Best practices
Hard-won guidance from sizing private AI deployments. The advisor will surface these contextually as you configure.
Quantization first, hardware second
Before you procure a single GPU, A/B test INT8 vs FP16 on your real workload. INT8 typically halves your model VRAM and cuts your GPU count in half with near-zero quality loss for enterprise tasks (classification, RAG, structured extraction, summarization).
INT4 (GPTQ/AWQ) is more aggressive — validate quality on a held-out eval set before committing, especially for regulated or high-stakes domains.
KV cache is the silent killer
At scale, KV cache often exceeds model weights in VRAM consumption. A 70B model at INT8 is 84 GB of weights — but 100 concurrent users running ReAct agents (6× multiplier) on 8K context can pin 600+ GB of KV cache.
Mitigation: PagedAttention (vLLM), prompt caching, capping concurrent requests, smaller context windows where acceptable.
Right-size the latency tier
Not every workload needs real-time SLAs. Batch and near-real-time tiers can run hot at 60–100% utilization with continuous batching, saving roughly half your GPU budget. Reserve real-time (sub-500ms) capacity for actual user-facing chat and voice.

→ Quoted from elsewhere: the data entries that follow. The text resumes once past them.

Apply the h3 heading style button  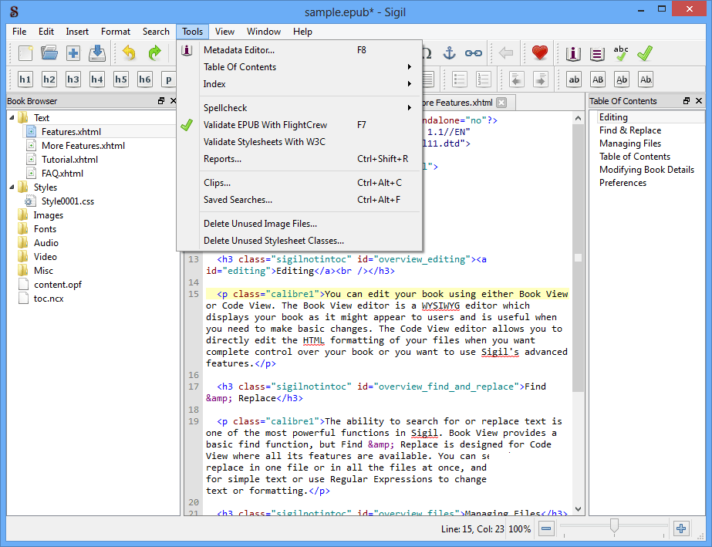point(73,79)
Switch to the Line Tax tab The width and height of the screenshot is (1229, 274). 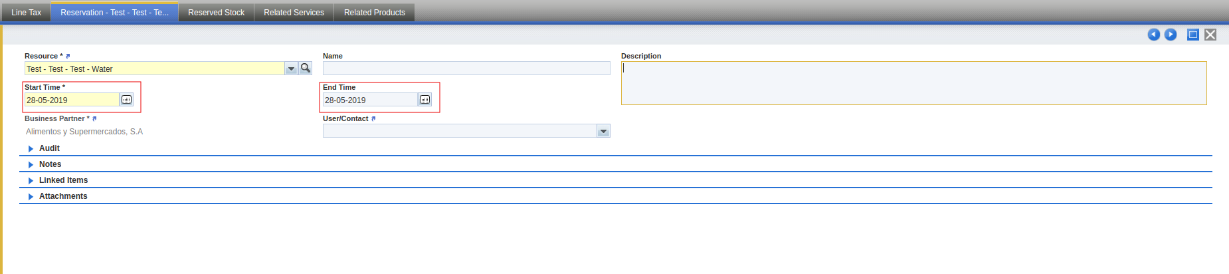pos(26,13)
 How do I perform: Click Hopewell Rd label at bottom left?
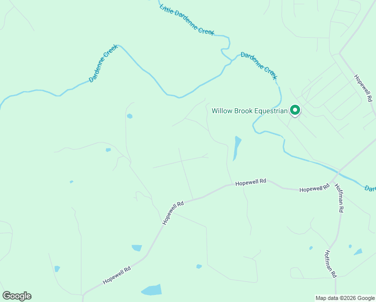pos(117,275)
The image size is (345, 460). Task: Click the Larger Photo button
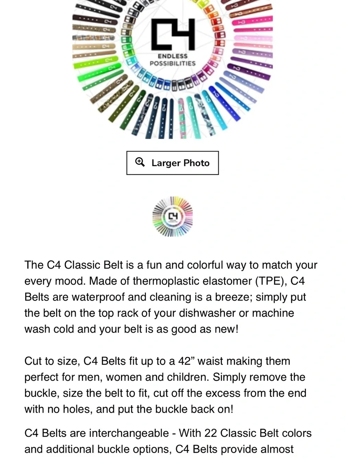pos(173,163)
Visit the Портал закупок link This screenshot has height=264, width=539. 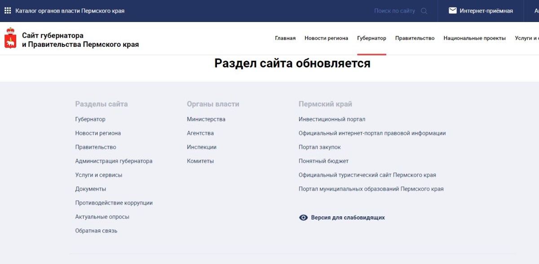320,147
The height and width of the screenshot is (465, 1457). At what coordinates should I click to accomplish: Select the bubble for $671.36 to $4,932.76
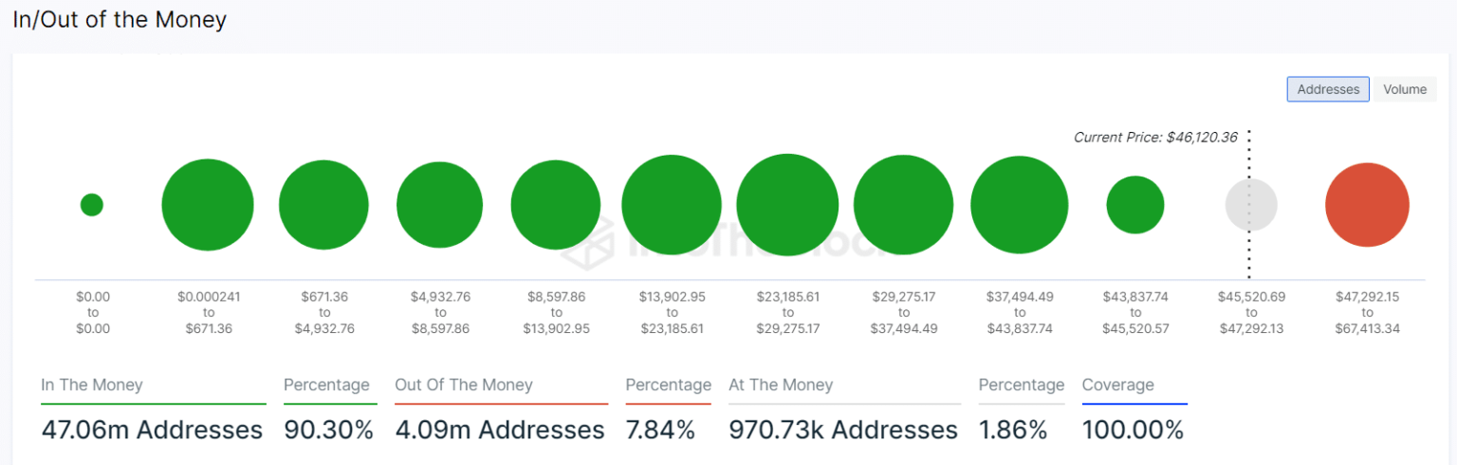323,205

HA is non-negotiable for production
N+1 doubles your GPU footprint but is the minimum for revenue workloads. A single GPU failure on a non-HA deployment takes the workload completely offline — and GPUs do fail. Plan for it.

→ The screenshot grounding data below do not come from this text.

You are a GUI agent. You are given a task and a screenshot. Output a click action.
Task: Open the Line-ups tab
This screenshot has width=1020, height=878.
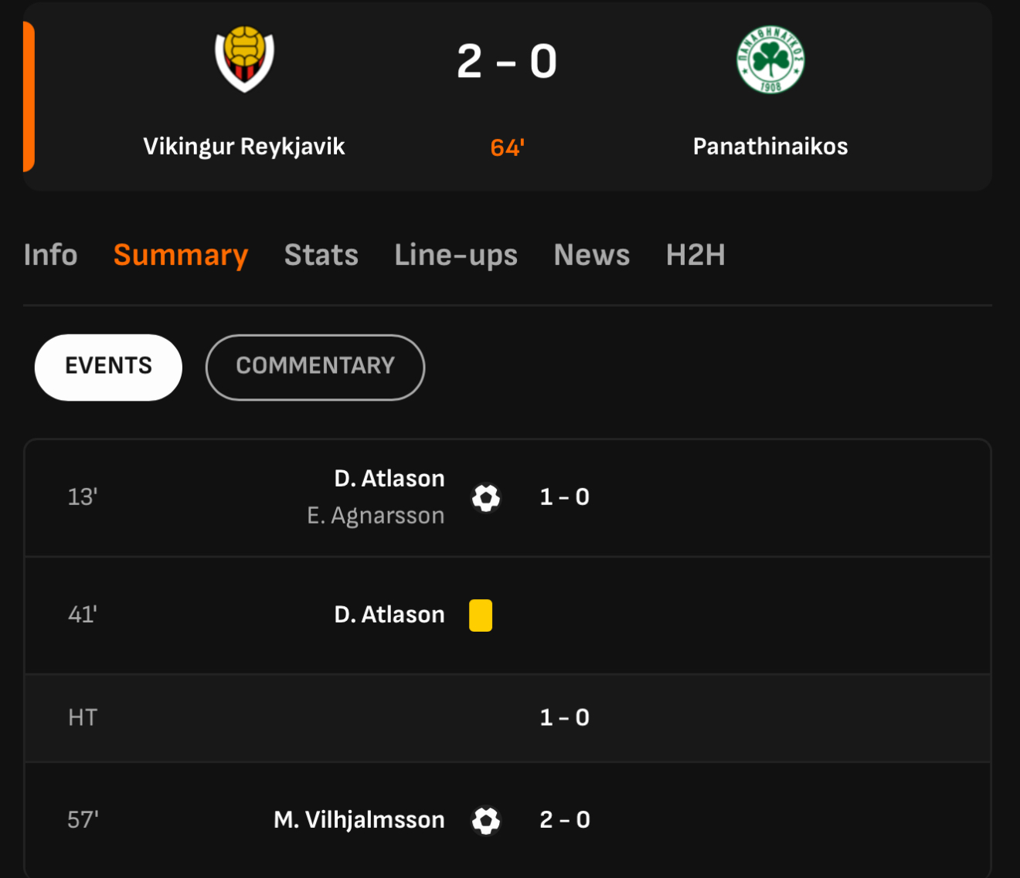pos(456,255)
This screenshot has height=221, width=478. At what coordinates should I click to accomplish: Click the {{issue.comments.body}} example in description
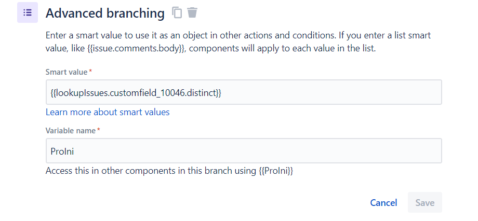point(136,48)
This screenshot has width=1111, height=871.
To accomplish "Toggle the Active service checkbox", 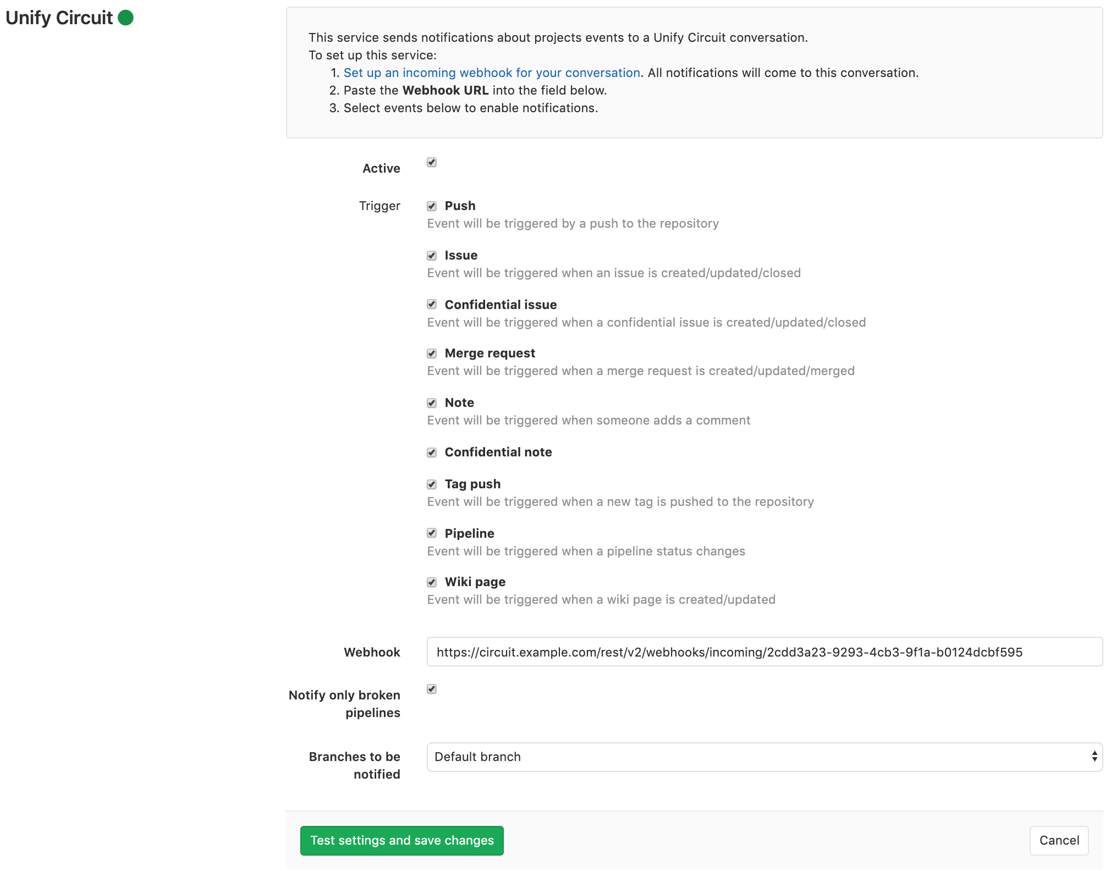I will click(432, 162).
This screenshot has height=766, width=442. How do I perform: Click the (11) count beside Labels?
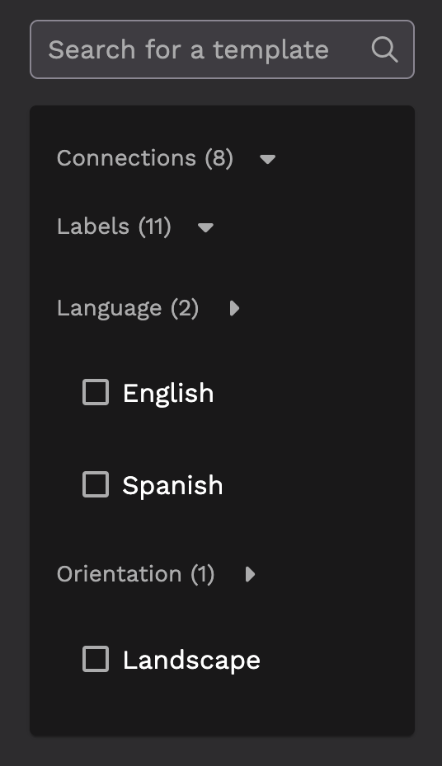[154, 227]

Multi-use-case savings are real
Sizing each use case in isolation overcounts shared infrastructure. One embedding GPU serves the entire org. Model files dedupe when multiple use cases run the same base model. Ops staff is a single line item. The aggregate sizer in this tool catches these.
Compare to cloud before committing CAPEX
Above ~$2M of 3-year TCO, the on-prem case needs to clear a higher bar than just cost: data residency, predictable spend, latency, compliance. Cloud (Bedrock, Together, Azure OpenAI) wins on burstability and zero-CAPEX. On-prem wins on long-running steady workloads with sensitive data. Run both numbers.